The men who created the mess disappeared long before the dirt hit the fan for others to take the rap. An independent presidential commission is a must in the future to investigate this debacle and those responsible must be called out in public. Also we must ensure that the institutional safeguards are back in place to prevent anymore one man shows. Today, 99% of the Sri Lankan public have become poorer because the crisis was mismanaged, despite several red flags being raised to those concerned by several experts.
Implications for banks
With the announcement, Standard and Poor immediately downgraded Sri Lanka to “CC” from “CCC” and said a selective default (SD) rating is likely to be given once actual non-payment of foreign debt kicks in. There was no one this time in the Government to say the announcement was unfair, ill thought of, biased and all the expletives. Based on professional estimates, the country needs $ 4.5 billion foreign currency injection from outside for the economy to survive in 2022. According to sources, India, the World Bank and the ADB are willing to commit up to another $ 2 billion in financial assistance to Sri Lanka while also supporting issues of food and energy security for the population. Sri Lanka is certainly looking down the barrel of the gun, with inflation running over 30%, debt defaults, a depreciating currency and limited forex inflows to import essentials.
The banks too are facing the mother of all crises with very likely being forced to take a capital haircut on the ISBs (and possibly the TB holdings) and forex impairments on the USD loan books. Capital augmentation would be a challenge at best in today’s environment. Bank customers need to be shielded from the excesses of the banks’ management and incompetent boards. Legislation along the line of the Did-Frank Act and the Volker Rule needs to be introduced to ring fence banks customer’s hard-earned savings.
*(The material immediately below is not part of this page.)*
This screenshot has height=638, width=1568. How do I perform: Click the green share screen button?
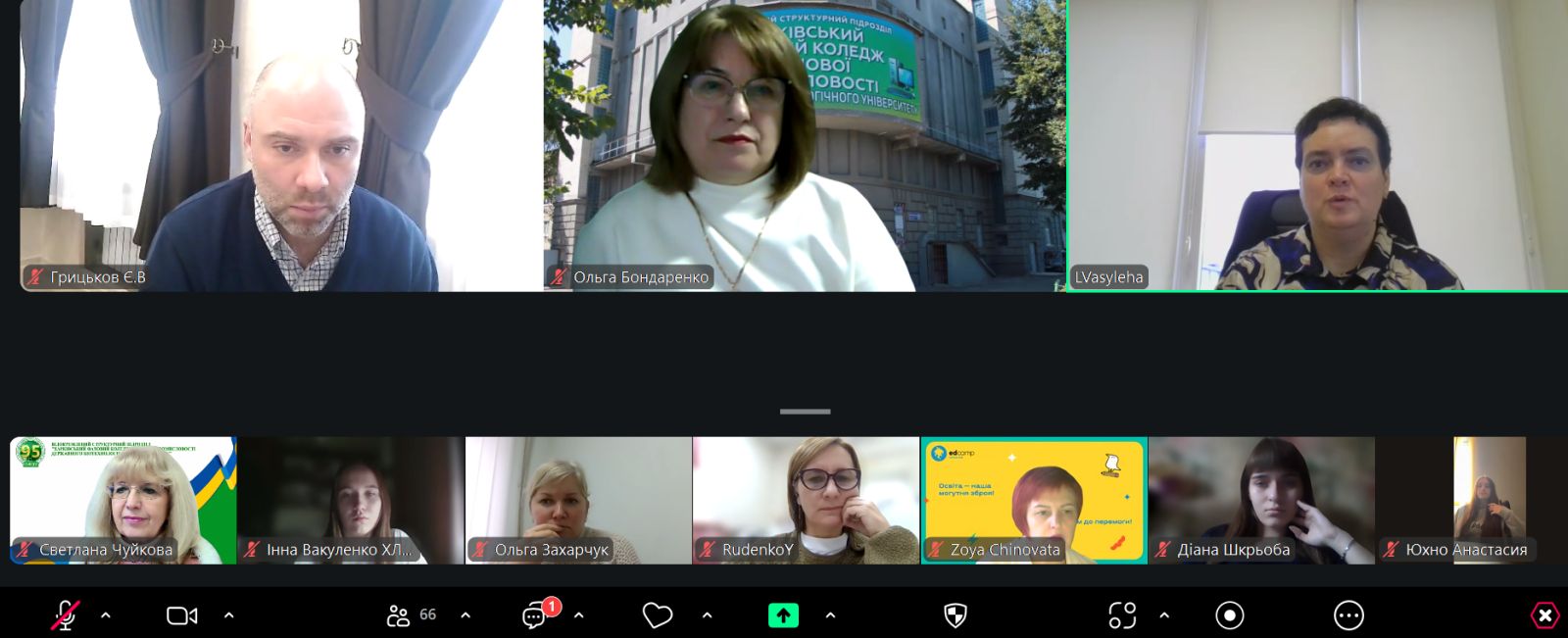[x=783, y=615]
Super profits for banks will have to be a thing of the past. Banks will require boards with a deep understanding of banking to manage what is in store for them. A system overhaul is required to strengthen the banks. With an IMF bailout package still a distance away, the Government will have to look for short-term options.
In addition to all these issues, political instability is hurting tourism and FDI. All this can be turned around by putting the right people in the right place. It is time for the Rajapaksa family to do the right thing by the country to resolve this crisis.
Way forward
Arjuna Ranawana in his EconomyNext column says, “If Parliament responds genuinely to the cry of the people, defeats the Government on the floor of the House and then repealed the laws that give the Presidency unlimited power, then this moment in time will end well for the good of the people. One must also hope that, in such an event, those who rise to lead the country, have a firm, clear and transparent plan. If the Rajapaksas dig in their heels and unleash their goons, or worse, use State power to repress the protests, the result will be ugly, and Sri Lanka will descend into chaos or worse.”
These words need to be taken seriously. The Opposition must forget their differences, stop fighting for their pound of flesh, and unite to bring some order back to the country and to manage the pain the public will have to endure in an IMF bailout. If not those budding kings will have no country to rule, leave alone a political party to lead. So please don’t leave it to God to save Sri Lanka.